I’d Love To Turn You On At The Movies #216 - The Devil, Probably (1977, dir. Robert Bresson)


            Concerns about increasing Russian/American tensions, ecological disasters at the hands of corporations interested only in profit, an overriding fear of nuclear war, an ineffective political left, a church that has lost touch with its ability to speak to the masses - if these were the central set of concerns of a film, when (and where) would you guess it was from? Because while this film could certainly be made here today and be 100% relevant, these are the main ideas that thread throughout French director Robert Bresson’s 1977 drama The Devil, Probably. At that year’s Berlin Film Festival, director Rainer Werner Fassbinder uttered some prescient words about the film, which took the jury prize: “...this film will be more important than all the rubbish which is now considered important but which never really goes deep enough. The questions Bresson asks will never be unimportant." And no less an authority than Richard Hell called it “the most punk movie ever made.”
            It’s certainly not a happy film - it’s a furiously angry one; but the times warranted it then and maybe today’s world does as well. If Luis Buñuel, considered one of the most pessimistic filmmakers in cinema history and two years older than Robert Bresson, ultimately resigned himself to a pattern by the 1970s of making films satirizing the things he used to attack more mercilessly in his early work, Bresson, a filmmaker usually noted for his austerity and profoundly spiritual themes, worked up an angry head of steam at the injustices of the world that got more savage as he went on, culminating perhaps with this, his penultimate film, released when he was 76 years old and one of the most ruthlessly despairing films about the contemporary world ever made.
            
          The film opens with a newspaper headline telling us about the suicide of a young man in Paris.

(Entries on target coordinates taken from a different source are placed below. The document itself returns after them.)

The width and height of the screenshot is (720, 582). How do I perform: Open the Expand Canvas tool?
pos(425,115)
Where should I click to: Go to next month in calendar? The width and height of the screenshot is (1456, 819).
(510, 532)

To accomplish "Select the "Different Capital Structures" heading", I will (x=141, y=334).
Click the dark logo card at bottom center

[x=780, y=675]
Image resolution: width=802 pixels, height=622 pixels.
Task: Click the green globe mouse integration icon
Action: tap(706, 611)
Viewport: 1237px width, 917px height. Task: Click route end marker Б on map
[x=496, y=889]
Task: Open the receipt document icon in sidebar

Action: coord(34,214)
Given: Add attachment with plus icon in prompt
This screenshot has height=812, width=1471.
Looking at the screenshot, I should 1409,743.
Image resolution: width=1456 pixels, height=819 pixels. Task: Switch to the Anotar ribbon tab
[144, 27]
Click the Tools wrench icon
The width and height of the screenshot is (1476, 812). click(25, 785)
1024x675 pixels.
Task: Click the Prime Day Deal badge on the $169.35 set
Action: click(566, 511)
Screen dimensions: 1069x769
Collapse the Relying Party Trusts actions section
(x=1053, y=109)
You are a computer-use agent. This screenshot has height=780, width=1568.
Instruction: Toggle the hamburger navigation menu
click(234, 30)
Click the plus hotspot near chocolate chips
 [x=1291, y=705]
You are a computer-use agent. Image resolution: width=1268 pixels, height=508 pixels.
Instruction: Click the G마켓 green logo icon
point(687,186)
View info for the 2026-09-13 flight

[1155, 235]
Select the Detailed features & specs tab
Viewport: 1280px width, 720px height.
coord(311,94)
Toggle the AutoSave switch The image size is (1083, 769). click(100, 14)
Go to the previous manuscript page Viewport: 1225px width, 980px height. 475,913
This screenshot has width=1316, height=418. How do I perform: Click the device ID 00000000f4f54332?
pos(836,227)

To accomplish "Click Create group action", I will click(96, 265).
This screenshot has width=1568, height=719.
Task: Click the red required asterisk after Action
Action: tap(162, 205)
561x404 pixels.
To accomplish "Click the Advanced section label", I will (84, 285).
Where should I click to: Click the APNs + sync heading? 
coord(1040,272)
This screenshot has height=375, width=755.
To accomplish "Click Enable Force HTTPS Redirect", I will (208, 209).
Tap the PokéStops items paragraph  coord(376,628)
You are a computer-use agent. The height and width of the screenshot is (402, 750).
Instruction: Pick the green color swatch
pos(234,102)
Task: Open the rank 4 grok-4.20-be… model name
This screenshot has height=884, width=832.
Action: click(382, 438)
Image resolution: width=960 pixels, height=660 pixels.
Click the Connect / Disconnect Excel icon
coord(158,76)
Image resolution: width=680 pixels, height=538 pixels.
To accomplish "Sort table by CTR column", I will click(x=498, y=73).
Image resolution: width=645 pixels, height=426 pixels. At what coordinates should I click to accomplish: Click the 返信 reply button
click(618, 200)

Then another headline follows, saying that the alleged suicide was in fact a murder. Then we jump back six months to find out how this young man, Charles, got there. Charles - like all of the “models” in Bresson’s films - walks around Paris with a disaffected air. While this seems like flat acting, it’s a constant technique throughout Bresson’s works. He called his actors “models” because he simply wanted them to unemotionally recite their lines, eliminating the normal dramatics of capital-A acting and allowing the words, the sounds, and the situations his characters are in to come to the fore. His films are perfect demonstrations of the famous Kuleshov effect, in which the same film segment of a Russian actor was intercut with different images, leading viewers to believe that his expression had changed because of what he was “looking” at, projecting a new meaning out of the juxtaposition of the two images even though the clip was the same in all cases. Similarly, Bresson’s models offer no inflections or reactions while wandering through the world, which in Bresson’s script provides enough horrors that there’s no need for a trained actor to underscore them with hand-wringing histrionics. Charles drifts around the city, hanging out with other disaffected youths, attending political rallies, dating two women, going to church, trying to drop out with drugs, attending classes, searching for some meaning in his life, and ultimately we come to see how he has died, after finding most of his experiences empty, fleeting, and shallow. These are also underscored with repeated visits to a group of conservationists logging horrifying footage of ecological disasters, including the needless slaughter of animals (trigger warning for those who can't abide animal cruelty). All of these are at some point in the film mentioned in service of money - from a church that does not adapt to its constituents’ spiritual needs but protects its wealth (“A Christianity without religion” one of the flock calls it), to the therapist who is more concerned that his patient pay than helping him heal (Charles - “If my aim was money and profit, everyone would respect me.”), to the eco-disasters and animal slaughter in the name of corporate profits, to the war machine then building between the U.S. and Russia.
            These scenes are shot in a way that no other filmmaker could have done them. In a film so wrought with existential horrors, one would expect the drama of the scenes to be highlighted, but Bresson uses his typically elliptical approach, omitting standard methods of building drama or tension and focusing instead on the rhythm of a scene, highlighting movement, editing, and sound to recreate that Kuleshov effect over and over - we aren’t given everything to explain a scene, and neither music nor acting are there to underscore how we should feel about it, but our minds fill in the gaps and flesh things out as Bresson’s models speak their lines, and he lets the juxtaposition and rhythm of his images and sound do the work to create something far greater than the sum of its parts. His camera is often centered on objects rather than individuals, suggesting that the trappings of modern life are as much a part of the problem of the world as the bigger targets he’s referring to. There’s a famous scene on a city bus where the passengers collectively engage in a dialogue about the modern world, intercut with the machinery and sounds of the bus - the cash machine, the opening and closing doors, the air brake - and one passenger asks “Who’s leading us by the nose?” He’s answered by another, who provides the film’s title - “The Devil, probably.” Though Bresson would never admit to a reading so direct, it’s not too much of a stretch to think that the Devil in question is the greed that drives everything in the film. In his next (and final) film, a forged 500-franc bill ruins the lives of everyone it is passed to. The title of that film? - L’Argent, or in English, Money. He could easily have switched the titles of these two films and they'd carry the same meaning.